Task requirements :: Transcribe exactly, please, the line bearing "Where should I" and all later lines through the end of the records, with the pictures left out.

Collected data

++++++++++++++++++++

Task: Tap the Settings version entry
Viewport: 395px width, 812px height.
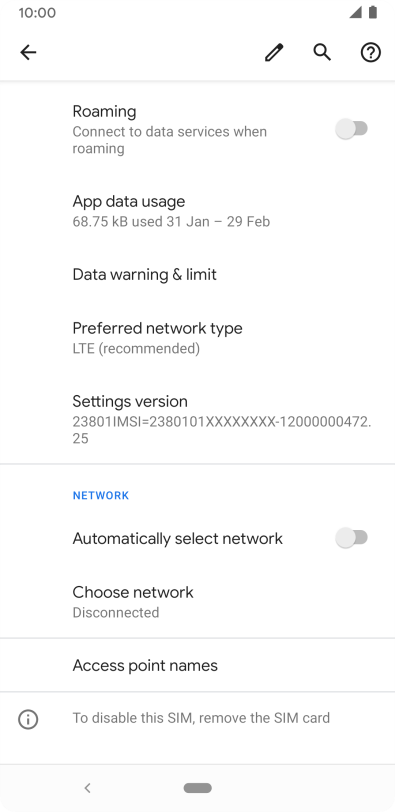Action: (x=197, y=419)
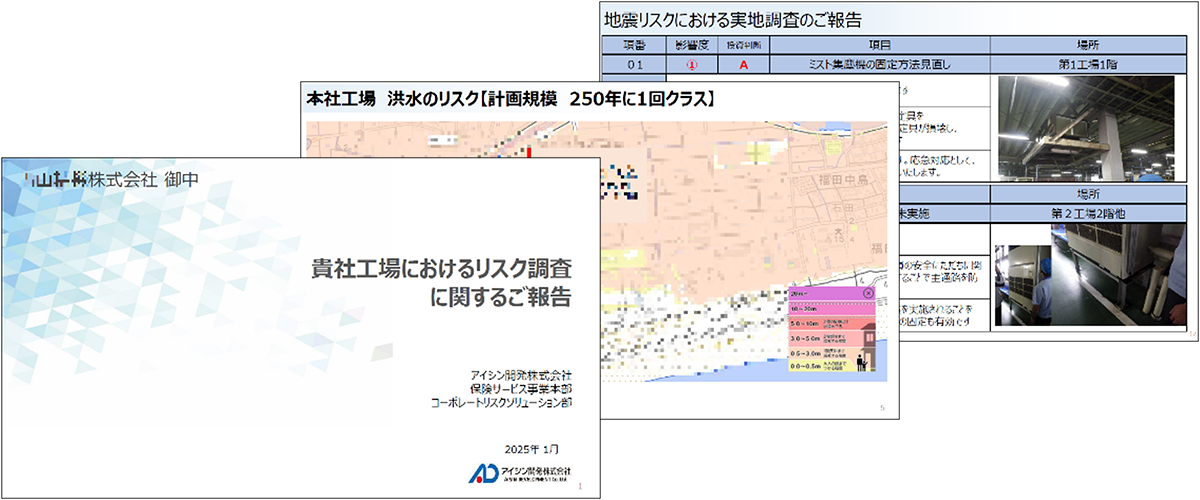The image size is (1200, 500).
Task: Click the 項目 column header
Action: point(879,45)
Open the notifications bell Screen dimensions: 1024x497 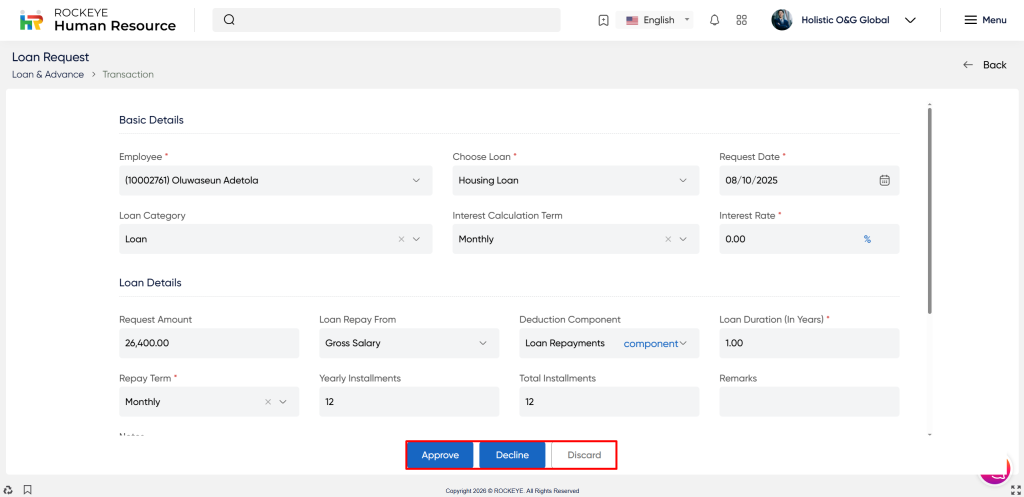coord(714,20)
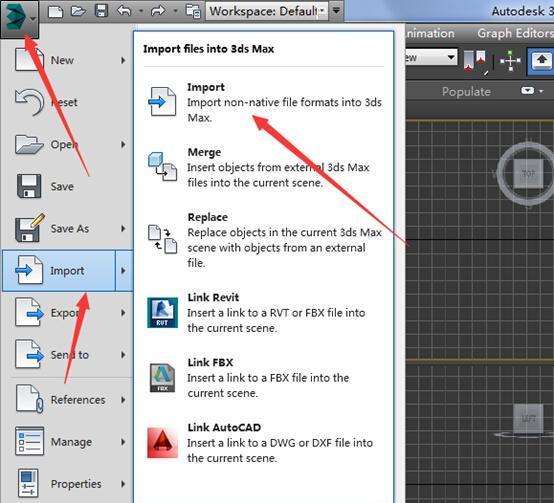
Task: Toggle the highlighted toolbar button at top right
Action: 542,60
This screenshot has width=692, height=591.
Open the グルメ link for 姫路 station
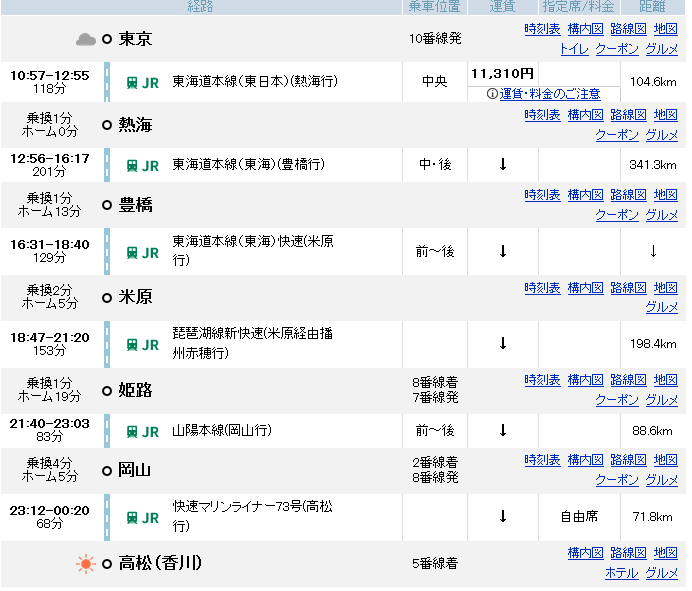click(662, 399)
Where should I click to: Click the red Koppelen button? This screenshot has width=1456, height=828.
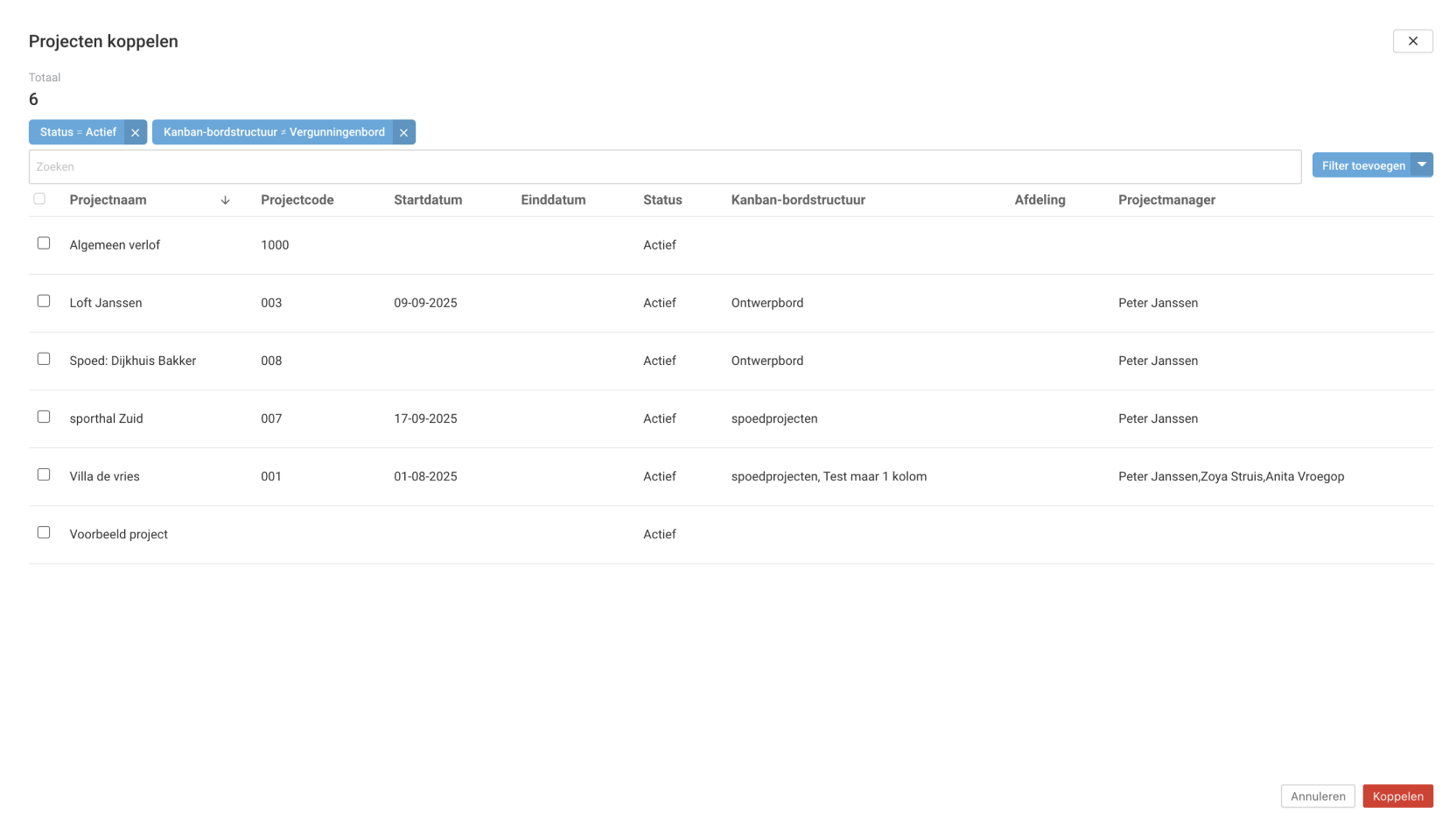click(x=1397, y=796)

++++++++++++++++++++

Your solution ::
Where should I click to: Click the red Koppelen button? This screenshot has width=1456, height=828.
click(x=1397, y=796)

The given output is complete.